Prof. Dr. Claus Melter | Bielefeld Meslek Yüksekokulu
Federal hükümet güncel olarak 2018’e girildiğinde sığınmacı insanların ailelerini ülkeye getirmeleri uygulamasına ara verdi ve CDU/CSU ve SPD arasında kurulacak olası yeni bir büyük koalisyon için hazırlanan koalisyon sözleşmesine sınırlayıcı bir kontenjan yerleştirilmiştir.
BM’in Çocuk Haklarına Dair Sözleş-mesi’nde kuşku götürmez ifadelerle aile birleşimleri için yapılan başvuruların olumlu ve hızla onaylanması gerektiği belirtiliyor. Aile birleşiminin sınırlandırılması ve uygulaması bir insan hakkı olan aile sahibi olma hakkının ve onun ayrıca anayasada ve 8. Sosyal Yasalar Kitabı’nda yer aldığı maddelerin açıkça ihlalidir.

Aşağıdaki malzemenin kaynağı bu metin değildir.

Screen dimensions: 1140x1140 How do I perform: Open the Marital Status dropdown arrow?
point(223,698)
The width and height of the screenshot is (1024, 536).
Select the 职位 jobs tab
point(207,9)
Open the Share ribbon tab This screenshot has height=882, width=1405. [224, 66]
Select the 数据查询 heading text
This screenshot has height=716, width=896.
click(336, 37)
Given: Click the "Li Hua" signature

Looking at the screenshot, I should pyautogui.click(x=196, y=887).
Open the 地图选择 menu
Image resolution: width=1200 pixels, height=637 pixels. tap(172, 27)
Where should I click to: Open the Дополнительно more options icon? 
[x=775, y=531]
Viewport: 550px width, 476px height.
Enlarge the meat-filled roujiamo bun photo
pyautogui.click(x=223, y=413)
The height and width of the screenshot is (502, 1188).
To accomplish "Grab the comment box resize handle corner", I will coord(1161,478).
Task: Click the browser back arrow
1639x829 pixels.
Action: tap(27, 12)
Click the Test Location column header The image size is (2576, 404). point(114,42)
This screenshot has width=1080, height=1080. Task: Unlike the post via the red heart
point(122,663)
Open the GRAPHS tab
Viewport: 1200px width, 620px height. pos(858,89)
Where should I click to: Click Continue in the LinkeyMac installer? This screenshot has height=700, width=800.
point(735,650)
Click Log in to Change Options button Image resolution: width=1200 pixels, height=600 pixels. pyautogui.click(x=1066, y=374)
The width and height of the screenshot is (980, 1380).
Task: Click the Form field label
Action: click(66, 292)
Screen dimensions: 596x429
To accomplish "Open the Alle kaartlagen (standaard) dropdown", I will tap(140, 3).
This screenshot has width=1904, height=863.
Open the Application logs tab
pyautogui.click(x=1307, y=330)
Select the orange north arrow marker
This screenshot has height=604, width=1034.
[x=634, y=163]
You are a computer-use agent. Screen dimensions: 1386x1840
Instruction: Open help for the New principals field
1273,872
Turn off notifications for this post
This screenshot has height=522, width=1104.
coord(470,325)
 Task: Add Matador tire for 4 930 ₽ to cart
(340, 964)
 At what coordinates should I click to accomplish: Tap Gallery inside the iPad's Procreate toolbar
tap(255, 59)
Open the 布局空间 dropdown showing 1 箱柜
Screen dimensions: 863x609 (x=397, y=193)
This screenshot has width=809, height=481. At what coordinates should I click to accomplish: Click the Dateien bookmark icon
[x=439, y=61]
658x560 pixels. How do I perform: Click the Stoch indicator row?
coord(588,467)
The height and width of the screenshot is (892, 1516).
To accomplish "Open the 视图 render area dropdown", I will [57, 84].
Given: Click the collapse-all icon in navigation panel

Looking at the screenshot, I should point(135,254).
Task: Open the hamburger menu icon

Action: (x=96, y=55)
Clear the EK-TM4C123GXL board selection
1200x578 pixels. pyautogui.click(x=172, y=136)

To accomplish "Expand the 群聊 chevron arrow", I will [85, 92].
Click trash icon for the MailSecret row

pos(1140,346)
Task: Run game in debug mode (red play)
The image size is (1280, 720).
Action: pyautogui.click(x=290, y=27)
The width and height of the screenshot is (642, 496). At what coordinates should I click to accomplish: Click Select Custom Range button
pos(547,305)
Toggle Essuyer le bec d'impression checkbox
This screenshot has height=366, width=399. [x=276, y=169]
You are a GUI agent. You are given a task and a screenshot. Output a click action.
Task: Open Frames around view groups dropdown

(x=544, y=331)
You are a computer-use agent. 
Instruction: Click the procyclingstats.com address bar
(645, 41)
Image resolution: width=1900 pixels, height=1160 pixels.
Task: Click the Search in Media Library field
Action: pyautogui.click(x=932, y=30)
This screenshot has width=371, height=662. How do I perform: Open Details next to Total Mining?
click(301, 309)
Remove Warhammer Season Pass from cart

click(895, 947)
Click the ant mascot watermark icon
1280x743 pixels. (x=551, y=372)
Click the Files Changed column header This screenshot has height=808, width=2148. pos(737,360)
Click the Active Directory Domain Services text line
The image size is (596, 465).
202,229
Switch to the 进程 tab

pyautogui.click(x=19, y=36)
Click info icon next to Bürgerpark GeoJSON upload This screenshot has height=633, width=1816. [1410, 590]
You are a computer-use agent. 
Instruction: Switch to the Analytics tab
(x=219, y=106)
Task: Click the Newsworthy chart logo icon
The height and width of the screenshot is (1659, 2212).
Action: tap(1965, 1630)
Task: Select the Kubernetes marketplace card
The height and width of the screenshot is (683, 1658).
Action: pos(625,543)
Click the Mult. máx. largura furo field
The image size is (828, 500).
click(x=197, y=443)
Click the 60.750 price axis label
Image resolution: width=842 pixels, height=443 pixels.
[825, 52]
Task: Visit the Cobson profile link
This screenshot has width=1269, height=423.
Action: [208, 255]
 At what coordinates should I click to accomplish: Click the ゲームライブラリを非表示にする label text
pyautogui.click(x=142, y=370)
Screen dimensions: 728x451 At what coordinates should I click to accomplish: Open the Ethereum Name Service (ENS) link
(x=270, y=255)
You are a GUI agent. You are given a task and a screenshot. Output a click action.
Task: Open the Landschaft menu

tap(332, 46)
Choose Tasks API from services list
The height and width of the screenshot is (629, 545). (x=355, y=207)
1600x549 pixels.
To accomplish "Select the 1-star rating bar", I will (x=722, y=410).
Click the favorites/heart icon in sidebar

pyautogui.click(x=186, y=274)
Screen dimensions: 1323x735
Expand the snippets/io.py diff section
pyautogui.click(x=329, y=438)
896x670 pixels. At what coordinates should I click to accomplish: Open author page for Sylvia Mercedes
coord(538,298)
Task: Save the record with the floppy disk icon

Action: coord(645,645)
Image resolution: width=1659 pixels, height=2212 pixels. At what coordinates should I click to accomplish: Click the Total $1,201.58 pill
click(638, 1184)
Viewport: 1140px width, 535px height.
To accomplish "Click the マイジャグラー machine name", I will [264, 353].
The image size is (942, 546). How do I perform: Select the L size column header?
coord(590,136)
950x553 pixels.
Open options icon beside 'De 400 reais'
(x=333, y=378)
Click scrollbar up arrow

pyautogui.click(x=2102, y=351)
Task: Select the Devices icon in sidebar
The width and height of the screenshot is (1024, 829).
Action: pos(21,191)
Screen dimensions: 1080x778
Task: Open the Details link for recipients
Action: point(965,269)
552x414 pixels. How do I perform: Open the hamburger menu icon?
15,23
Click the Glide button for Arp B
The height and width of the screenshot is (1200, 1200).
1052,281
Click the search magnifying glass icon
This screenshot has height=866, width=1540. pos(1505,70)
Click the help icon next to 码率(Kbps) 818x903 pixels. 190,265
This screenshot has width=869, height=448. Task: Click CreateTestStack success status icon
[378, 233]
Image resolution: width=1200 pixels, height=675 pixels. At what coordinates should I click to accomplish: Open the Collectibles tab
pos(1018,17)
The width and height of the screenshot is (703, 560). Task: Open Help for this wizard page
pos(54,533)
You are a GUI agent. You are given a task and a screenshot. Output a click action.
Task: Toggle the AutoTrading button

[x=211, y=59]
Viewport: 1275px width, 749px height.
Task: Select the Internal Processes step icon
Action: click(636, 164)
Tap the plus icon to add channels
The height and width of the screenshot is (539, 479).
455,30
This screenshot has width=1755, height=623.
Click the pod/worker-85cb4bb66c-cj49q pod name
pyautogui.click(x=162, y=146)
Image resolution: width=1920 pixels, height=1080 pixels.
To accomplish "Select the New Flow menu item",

Volker Kauder gibi siyasetçiler tarafından bu insan hakkı ihlali, alaycı bir şekilde, sağ popülist-ırkçı tartışma yürüten Almanya için Alternatif Partisi’nin oy oranını arttırmasına karşı bir önlem olarak yorumlanmaktadır. Bu mantığa göre belirli gruplara karşı yapılan insan hakları ihlali, sığınma hakkı alanında daha fazla insan hakları ihlali isteyen bir partinin kabul görmesini engelleyecek. Şiddet uygulayarak şiddet azaltılmak isteniyor. Bu alaycı mantık 1990’lı yılların başında, sığınmacılara düzenlenen ırkçı saldırılar ve kışkırtmalara yanıt olarak sığınma hakkının sınırlandırılmasıyla karşılık verildiğinde kullanıma giren bir mantıktı. Sağ popülizme ve ırkçılığa yasalarla, hukuk ve argümanlarla karşı koymak yerine, ayrımcılığın mantık ve uygulaması devam ediliyor. Bu çok büyük bir hatadır!